Note: The maps in this 1633 edition are exactly the same as those in the 1630 edition. The engraved titles used in this edition, however, change the language from Dutch to Latin. All maps are approximately neat line to neat line: 28 x 36 cm. The maps are attributed to Hessel Gerritsz (see Johannes Keuning, Imago Mundi, Vol. VI, 1949, pp. 48-66). In 1617 Gerritsz was appointed as cartographer of the East India Company, over Blaeu, showing how highly he was esteemed. In 1628, Gerritsz’ interest in the New World led him to take a voyage there (see p. 63 of Keuning’s article), and some of the coastlines in the following maps are from his own first-hand observations. Keuning assesses Gerritsz as follows (p. 66):

Gerritsz...was a very versatile man; we meet him as designer and engraver of maps, prints, and portraits, as a scientific geographer and cartographer, as author, publisher, printer, and bookseller, even as bookbinder. He was unquestionably the chief Dutch cartographer of the XVIIth century, a worthy successor of the founder of the Dutch colonial cartography, Petrus whose authority he owed so much.... His interest in describing anything unknown, or little known regions, was great. The coasts and islands of the Arctic Sea, the northeast and northwest passages to the strait of Annian and India, the routes thither around South America, the Pacific and Australia. With great care he delineated his maps. The progress of the cartography of the world, not only during his lifetime, yet long after him, owes a great deal to his work.... Any of his maps are jewels of the art of engraving.... Most of his maps are soberly executed, without any decoration.

Most of Gerritsz’ work exists only in manuscript, and these maps published by de Laet, are among the only printed Gerritsz maps available to the collector and institution today.

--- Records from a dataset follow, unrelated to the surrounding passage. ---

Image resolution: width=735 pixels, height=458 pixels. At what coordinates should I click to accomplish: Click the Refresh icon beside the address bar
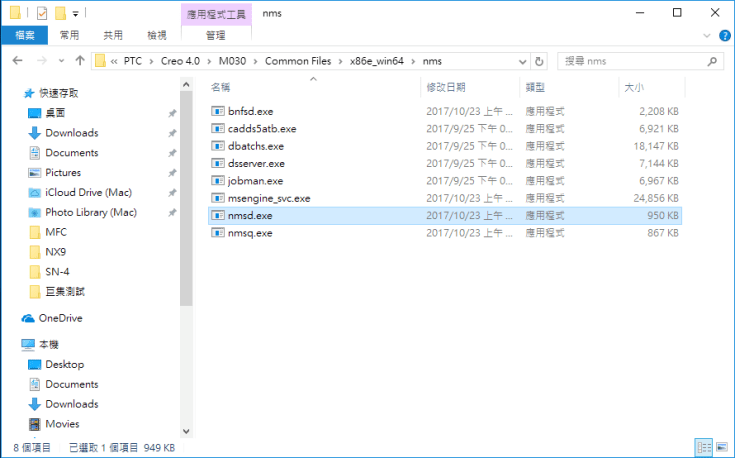(540, 61)
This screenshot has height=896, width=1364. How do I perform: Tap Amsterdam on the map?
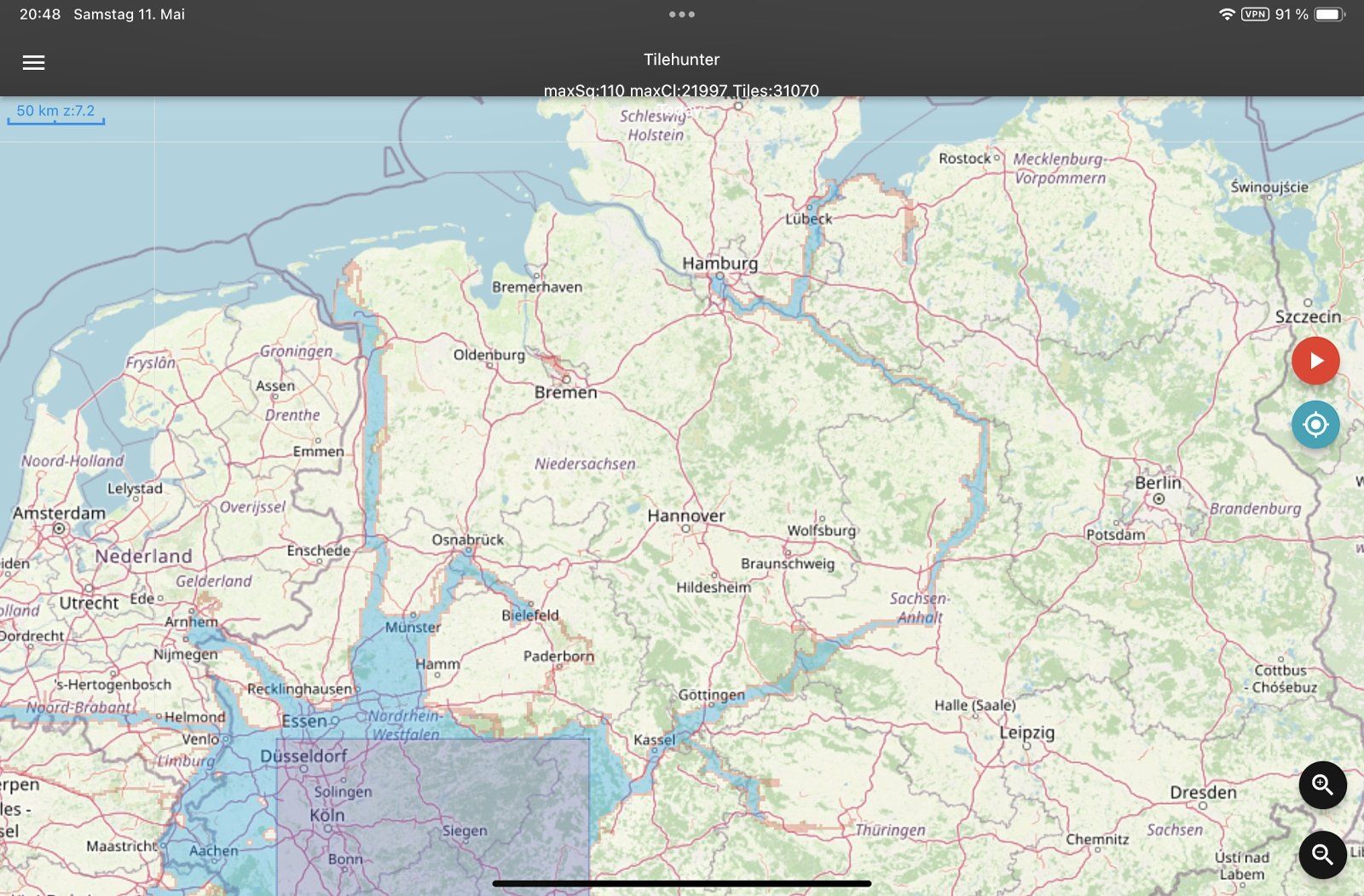59,514
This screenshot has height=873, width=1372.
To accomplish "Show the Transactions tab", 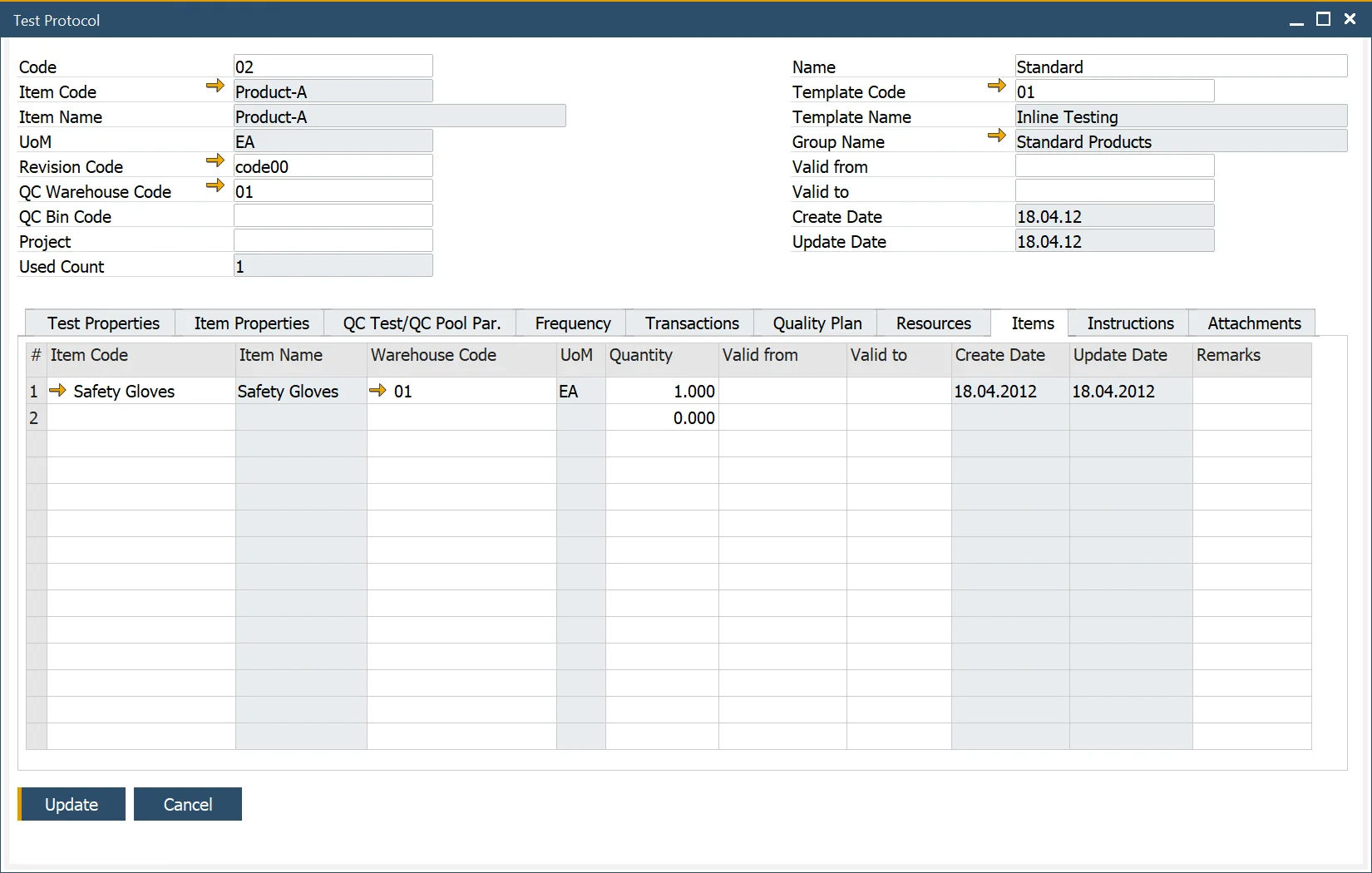I will point(691,323).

[1]  America sive Indiæ Occidentalis Tabula Generalis [title within strapwork cartouche at lower left]. Precedes introduction. North and South America, and a small section of far western Africa are shown. The west coast of North America is delineated to upper California (Mendocino), with Baja California attached to the mainland. One of the most accurate maps of the time in not showing California as an island. Burden, The Mapping of North America 229n (citing the 1630 edition, which is the same as the present map): “The best west coast delineation to date”; and “For the cartographic work he [de Laet] had much to call on, being a director of the Dutch West India Company in charge of all Dutch interests in America.... He also drew upon the fine talents of Hessel Gerritsz, the official cartographer of the Dutch East India Company since 1617.” Jackson, Flags along the Coast, p. 9 (discussing the Gulf Coast and Gerritsz’ map): “Thus did scholarship and statecraft merge, giving Europeans one of the best portraits available of the New World.” Wagner, Cartography of the Northwest Coast, Vol. I, p. 94: “The sanest map of the northwest coast produced in the seventeenth century”; Plate XIX, p. 95, No. 309 (christened by Wagner as the “Laet type”): “Much the best printed map printed up to that date [1630].”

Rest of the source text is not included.